Probably the most valuable asset to the garden is its microclimate. It is virtually frost free, and this, together with the mild and temperate influence of the Gulf Stream, enables many tender plants and trees to flourish. One of the most important of these is the "Peruvian Laurel", one of the few specimens growing in England today. There is also a Maidenhair tree, (Ginkgo biloba) which is said to be the tallest specimen outside Kew Gardens.

==Public service==
Samuel Enys represented Penryn in Parliament in 1660.

The family has supplied the Duchy of Cornwall with several High Sheriffs and the Quarter Sessions with many J.P.s

===Enys family High Sheriffs of Cornwall===
- 1708–1709: Samuel Enys
- 1796: John Enys
- 1824: John Samuel Enys
- 1876: Francis Gilbert Enys

==Selected Enys family members==

===Samuel and Valentine Enys===
Samuel Enys and his son Valentine were merchants, trading between the river Fal and Spain.

Samuel was a younger son (his father was also called Samuel Enys). He was a highly successful merchant and was able to buy back the Enys family's land, that had to be sold and mortgaged during the first half of the 17th century. He also built a large house on the waterfront at Penryn. He married Elizabeth Pendarves and they had four sons, Samuel (again), John, Valentine and Richard. They were trained as merchants.

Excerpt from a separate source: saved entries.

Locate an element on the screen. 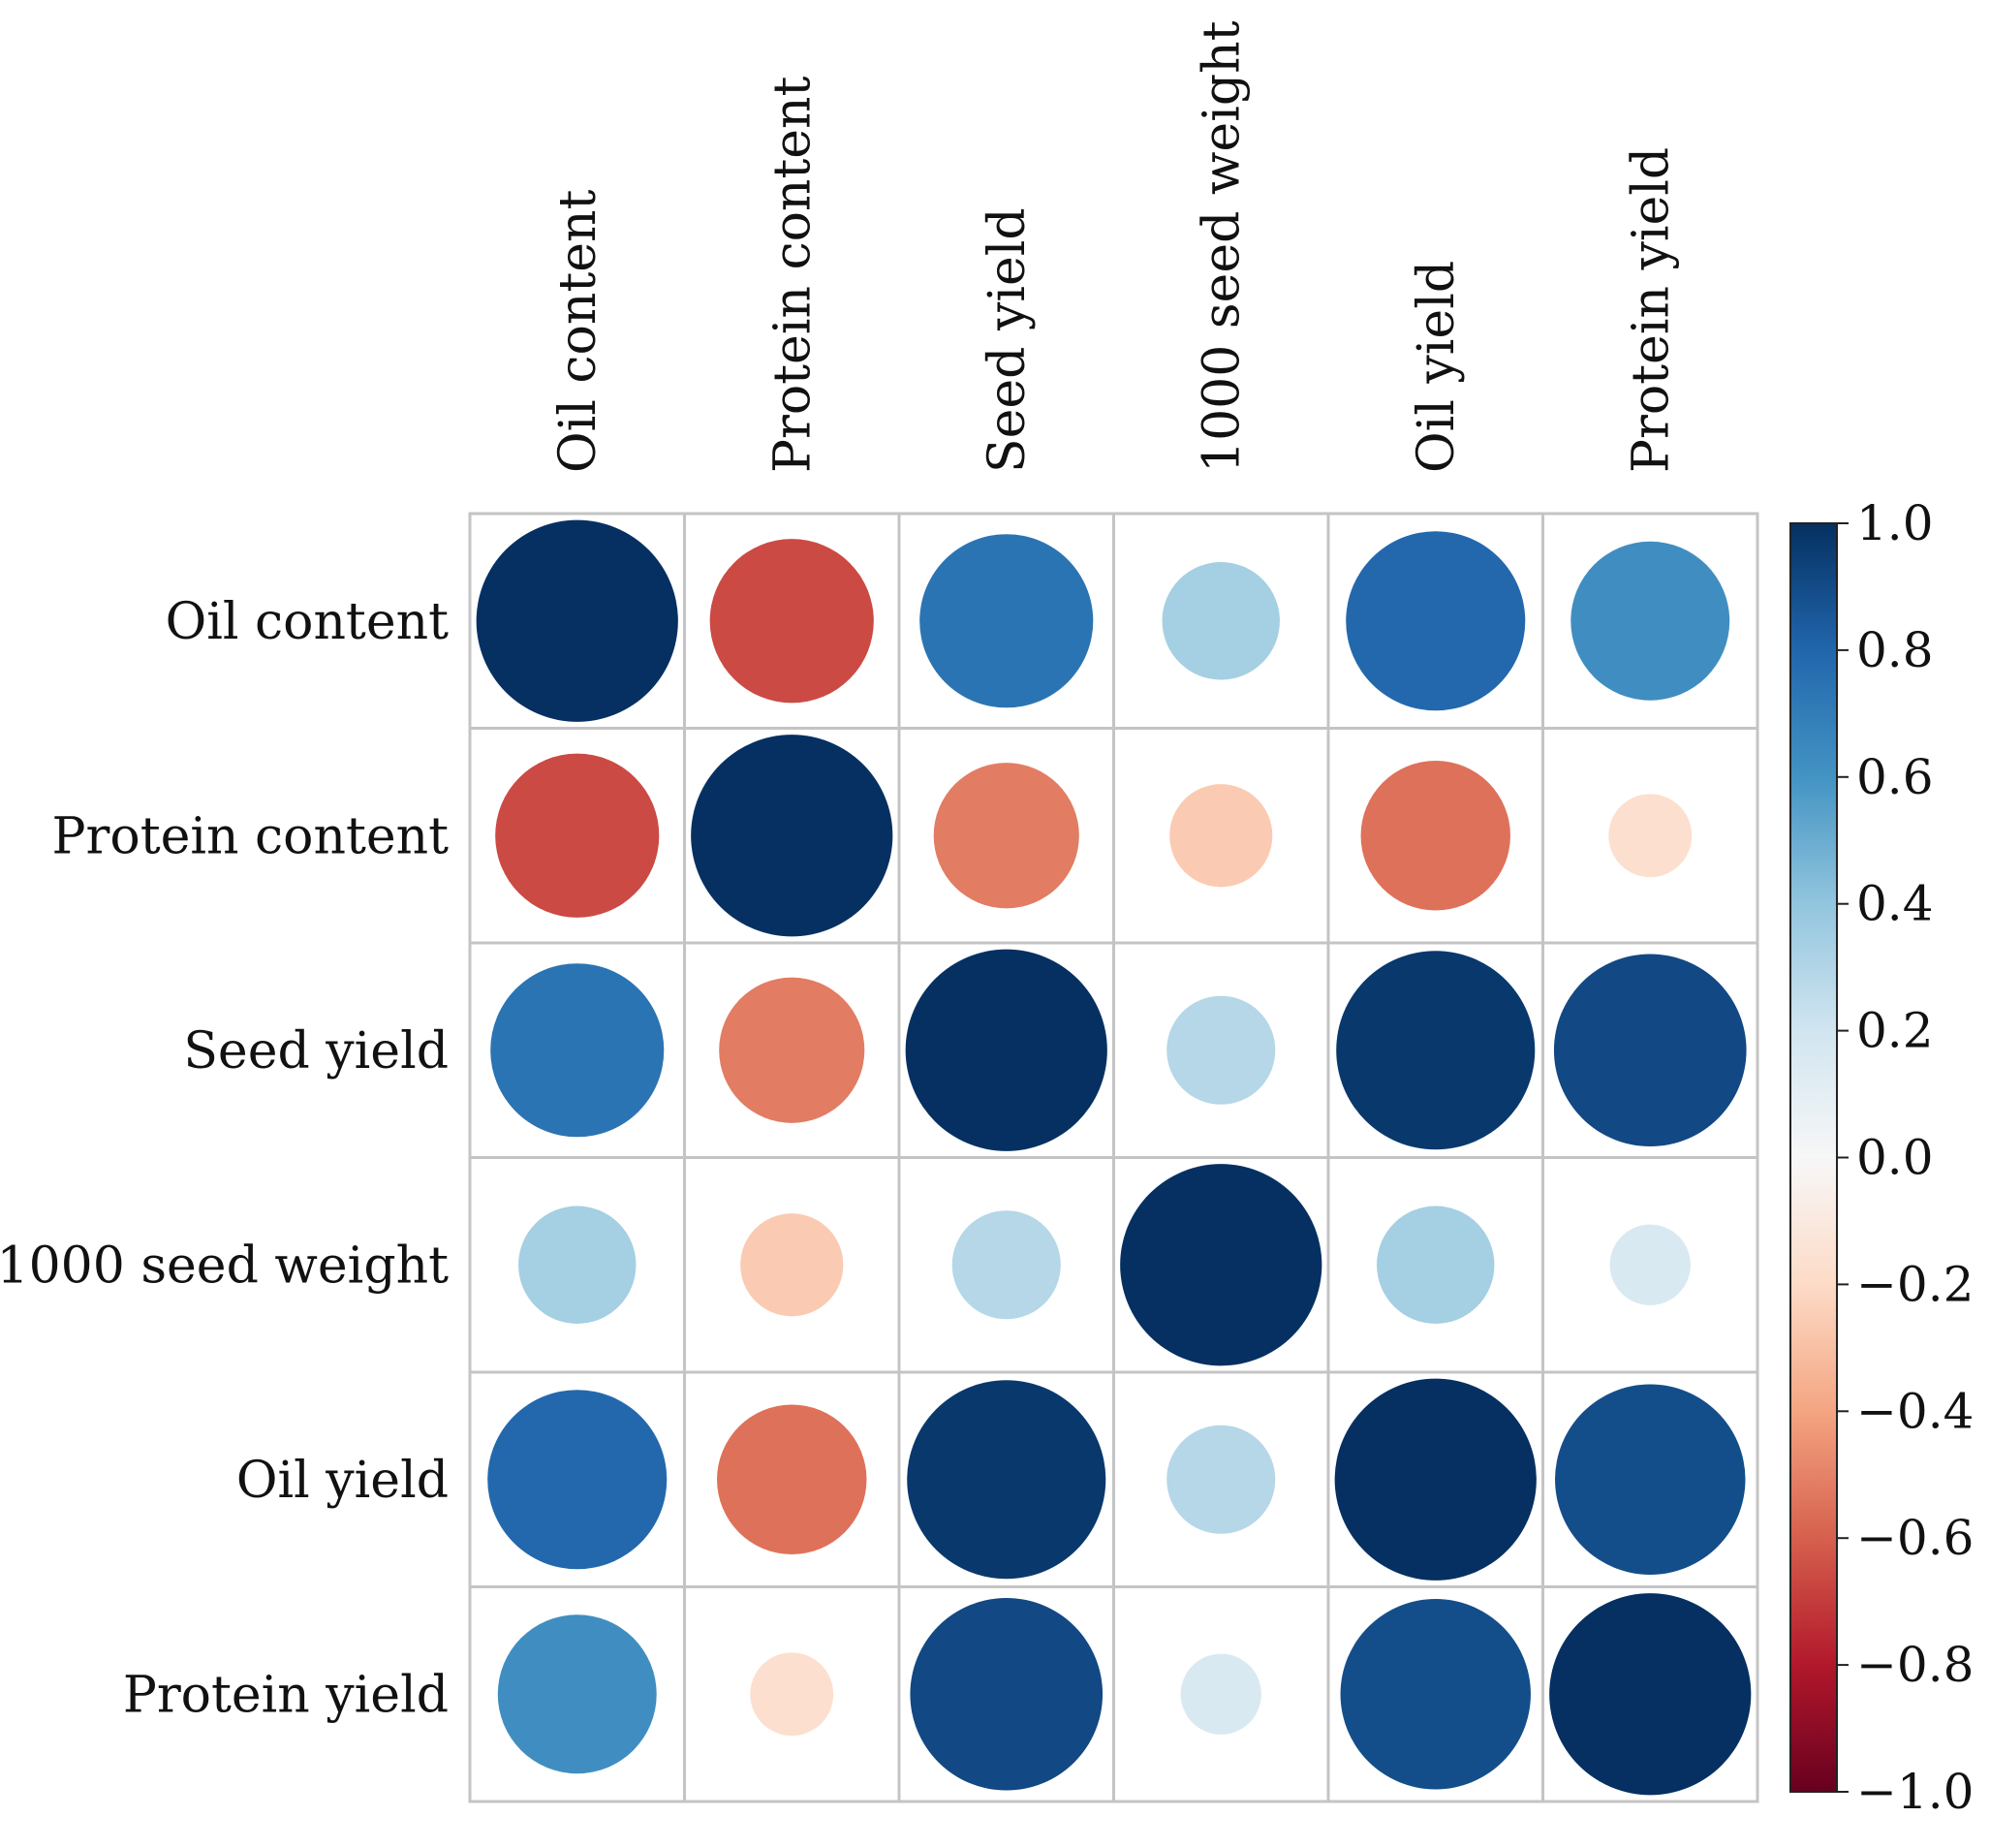  correlation-circle-protein-content-oil-content is located at coordinates (578, 836).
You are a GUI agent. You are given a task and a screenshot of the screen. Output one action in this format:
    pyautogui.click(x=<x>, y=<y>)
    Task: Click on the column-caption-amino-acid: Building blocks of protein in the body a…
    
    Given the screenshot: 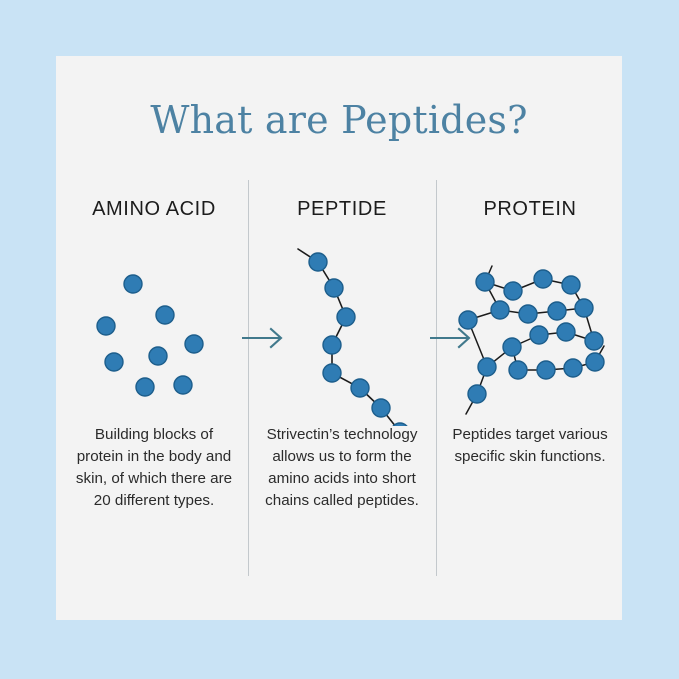 What is the action you would take?
    pyautogui.click(x=154, y=468)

Valentine Enys (1653–1719) was the third of four sons of Samuel and Elizabeth. He was a merchant, who exported salted pilchards to the Canary Islands and imported Canary wine. Extracts from his letter-book have been published. June Palmer, the editor of the book, placed a transcript of all the letters, other than those in the Spanish language in the Cornwall Record Office. The Letter-book remains in private hands. The publication is a remarkable source for maritime history and the life of a remarkable Cornishman.

===John Enys, soldier===
John Enys (17 December 1757 – 30 July 1818), son of John Enys and Lucy Basset, was British soldier during the American Revolution and the War with France.

===John Samuel Enys===
John Samuel Enys was born 21 September 1796, son of Samuel Hunt and Luce Ann Enys, his wife, the daughter of Samuel Enys. In 1813, his mother reverted her name from Hunt to Enys, after the death of her husband. He was High Sheriff of Cornwall in 1824. In 1833 John Samuel Enys engaged Henry Harrison, a London architect, to produce designs for the garden as well as the house. Amongst these features was the Ladies Garden, later called the Flower Garden"

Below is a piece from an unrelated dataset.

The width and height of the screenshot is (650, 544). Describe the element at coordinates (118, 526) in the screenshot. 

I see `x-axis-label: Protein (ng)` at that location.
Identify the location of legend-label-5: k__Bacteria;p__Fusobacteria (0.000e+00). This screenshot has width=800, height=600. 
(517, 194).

He married, on 17 April 1834 Catherine Gilbert, eldest daughter of Davies Gilbert (1767–1839), a President of the Royal Society and Mary Ann Gilbert (c. 1776 – 26 April 1845), his wife.
They had three sons- the second being the naturalist John Davies Enys (11 October 1837 – 7 Nov 1912; see below)- and two daughters. None of the sons married. On August 28, 1860, Jane Mary Enys married Captain Henry Rogers RN.

===John Davies Enys===
John Enys was the son of John Samuel Enys and Catherine Gilbert and was educated at Harrow School. In the 1850s he attended lectures at the Geological Society of London, took walking tours in Britain and carefully recorded discoveries of ferns, wild-flowers and shells, establishing a pattern of life as an inveterate collector and keen amateur naturalist.

He settled on South Island, New Zealand, at Castle Hill, where he raised sheep and studied the local fauna, flora and geology. He was joined by his brother, Charles.